Your instructions -> All pictures are to be dropped, and the remaining data set down exactly.

[Records from a dataset]
______________________________

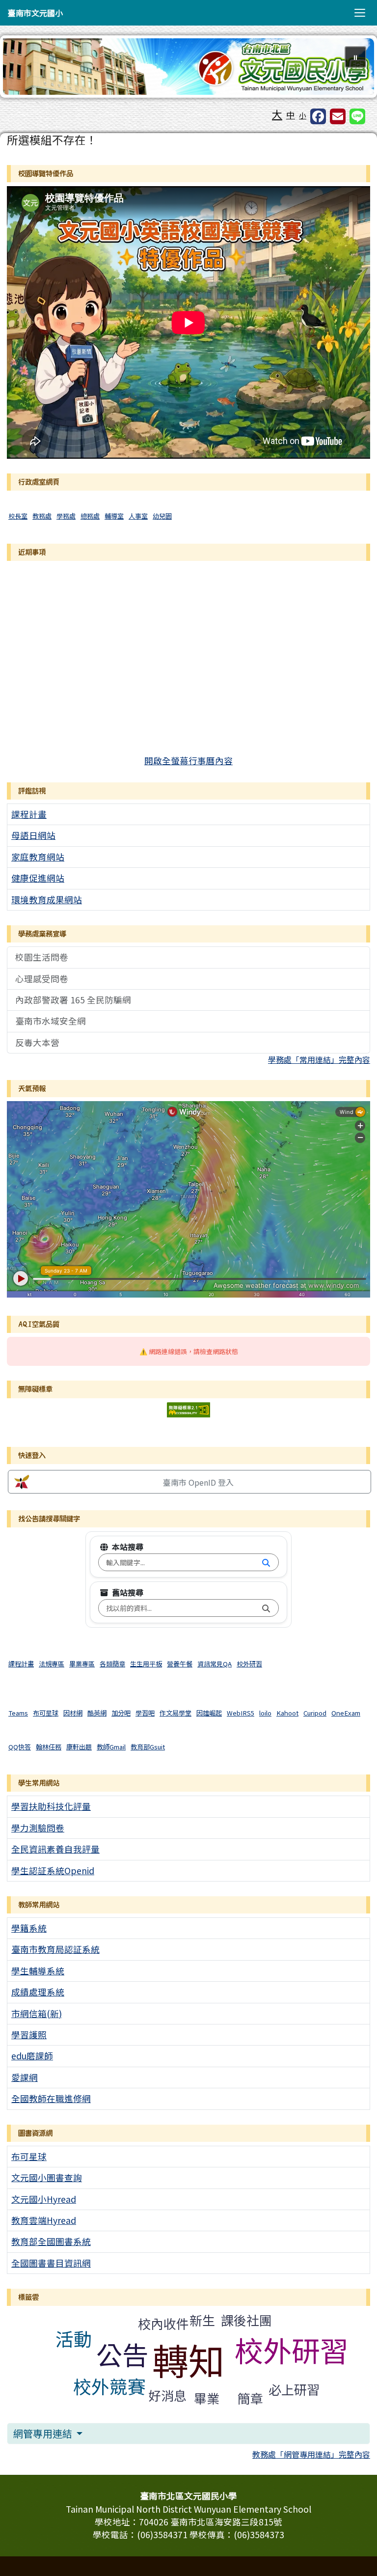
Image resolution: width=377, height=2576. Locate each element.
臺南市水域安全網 (50, 1021)
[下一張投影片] (350, 68)
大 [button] (277, 114)
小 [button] (302, 115)
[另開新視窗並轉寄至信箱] (338, 116)
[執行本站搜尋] (266, 1562)
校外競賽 (109, 2386)
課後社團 (246, 2320)
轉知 (188, 2359)
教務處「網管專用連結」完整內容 (311, 2454)
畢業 (206, 2398)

______________________________

Reply ->
Image resolution: width=377, height=2576. Locate each element.
臺南市水域安全網 (50, 1021)
[下一張投影片] (350, 68)
大 [button] (277, 114)
小 [button] (302, 115)
[另開新視窗並轉寄至信箱] (338, 116)
[執行本站搜尋] (266, 1562)
校外競賽 (109, 2386)
課後社團 (246, 2320)
轉知 (188, 2359)
教務處「網管專用連結」完整內容 (311, 2454)
畢業 (206, 2398)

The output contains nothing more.